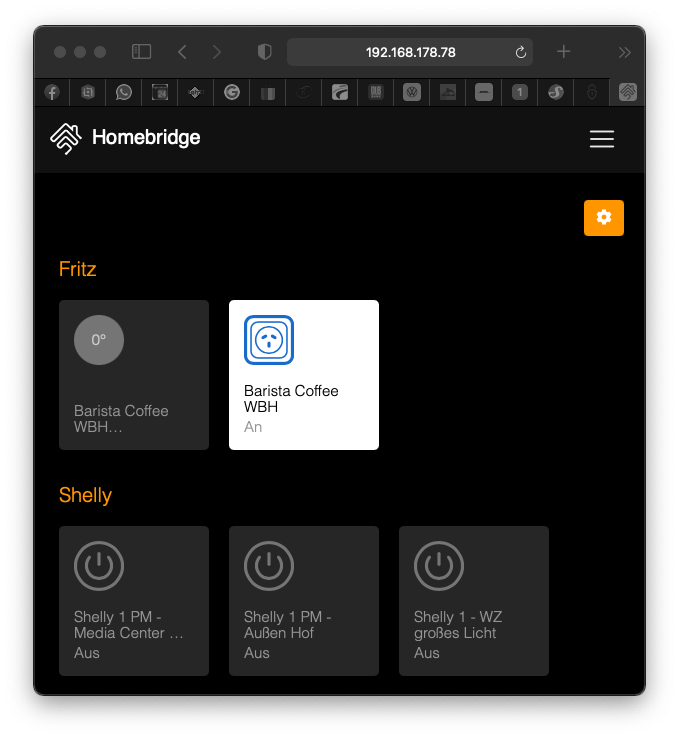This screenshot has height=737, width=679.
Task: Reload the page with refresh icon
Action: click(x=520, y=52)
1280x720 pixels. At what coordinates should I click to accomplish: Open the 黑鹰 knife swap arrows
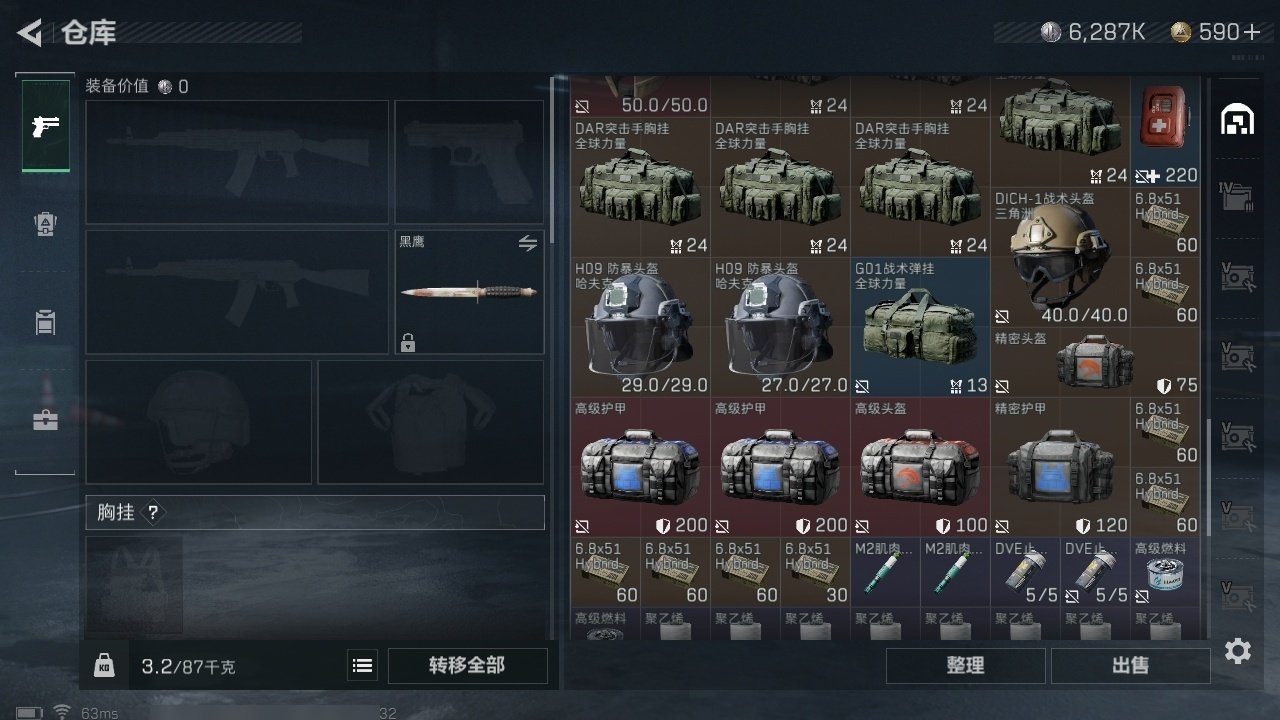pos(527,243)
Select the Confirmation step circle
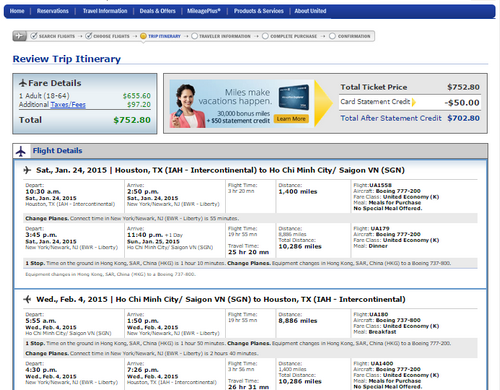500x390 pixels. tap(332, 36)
──────
# Try it:
Repeat nothing but the lines from the one containing "1280x720 pixels. At" through the end of the entries, exactly, and skip the pictures.

# Answer for this exercise:
1280x720 pixels. At what coordinates should I click to accomplish: Open the 黑鹰 knife swap arrows
pos(527,243)
Select the Confirmation step circle
500x390 pixels. tap(332, 36)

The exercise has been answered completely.